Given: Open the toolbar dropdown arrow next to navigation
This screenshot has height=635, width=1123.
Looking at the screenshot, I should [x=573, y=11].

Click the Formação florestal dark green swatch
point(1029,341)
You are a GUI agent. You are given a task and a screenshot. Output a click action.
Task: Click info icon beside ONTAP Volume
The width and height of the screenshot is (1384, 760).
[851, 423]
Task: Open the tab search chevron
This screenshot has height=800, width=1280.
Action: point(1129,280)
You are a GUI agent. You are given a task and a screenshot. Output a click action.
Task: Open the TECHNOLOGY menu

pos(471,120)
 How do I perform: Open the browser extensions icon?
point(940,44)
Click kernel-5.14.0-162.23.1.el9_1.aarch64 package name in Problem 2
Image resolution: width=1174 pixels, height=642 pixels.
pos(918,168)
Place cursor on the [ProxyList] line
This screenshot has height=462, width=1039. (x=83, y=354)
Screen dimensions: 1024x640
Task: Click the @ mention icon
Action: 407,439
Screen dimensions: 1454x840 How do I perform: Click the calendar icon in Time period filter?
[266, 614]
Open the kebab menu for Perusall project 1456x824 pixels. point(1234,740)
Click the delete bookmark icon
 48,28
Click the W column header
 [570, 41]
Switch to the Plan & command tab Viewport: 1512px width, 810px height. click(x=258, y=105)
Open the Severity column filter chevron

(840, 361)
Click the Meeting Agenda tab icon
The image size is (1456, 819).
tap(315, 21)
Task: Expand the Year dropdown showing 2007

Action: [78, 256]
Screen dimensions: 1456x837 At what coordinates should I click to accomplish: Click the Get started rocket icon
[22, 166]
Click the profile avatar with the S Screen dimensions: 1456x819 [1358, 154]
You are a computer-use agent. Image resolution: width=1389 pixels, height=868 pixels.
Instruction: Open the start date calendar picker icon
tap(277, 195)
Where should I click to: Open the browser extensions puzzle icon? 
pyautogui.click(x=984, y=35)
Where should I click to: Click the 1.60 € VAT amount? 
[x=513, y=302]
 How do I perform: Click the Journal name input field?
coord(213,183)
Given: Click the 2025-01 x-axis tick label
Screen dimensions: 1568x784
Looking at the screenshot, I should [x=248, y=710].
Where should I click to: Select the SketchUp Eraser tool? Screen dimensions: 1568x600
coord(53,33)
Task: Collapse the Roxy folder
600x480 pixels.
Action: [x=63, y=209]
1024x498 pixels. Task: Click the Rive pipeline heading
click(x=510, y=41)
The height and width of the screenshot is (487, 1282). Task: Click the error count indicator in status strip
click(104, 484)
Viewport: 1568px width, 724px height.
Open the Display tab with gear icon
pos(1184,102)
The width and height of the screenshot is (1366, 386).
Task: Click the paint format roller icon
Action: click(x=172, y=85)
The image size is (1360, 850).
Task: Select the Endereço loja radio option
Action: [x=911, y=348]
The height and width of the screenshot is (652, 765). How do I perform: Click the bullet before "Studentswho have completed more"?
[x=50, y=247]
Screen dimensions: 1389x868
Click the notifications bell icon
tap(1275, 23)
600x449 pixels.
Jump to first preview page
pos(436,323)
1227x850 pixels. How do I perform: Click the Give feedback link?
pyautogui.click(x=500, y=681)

| Directions for this task |
Rewrite the listing as a two-column CSV with headers task and value, starting at the line containing "Task: Expand the Year dropdown showing 2007" and ending at the line containing "Click the profile". Give one row for each text and its answer, with each field in quotation marks and line breaks replaced by spaces.

| Result |
task,value
"Task: Expand the Year dropdown showing 2007","Action: [78, 256]"
"Screen dimensions: 1456x837 At what coordinates should I click to accomplish: Click the Get started rocket icon","[22, 166]"
"Click the profile avatar with the S Screen dimensions: 1456x819","[1358, 154]"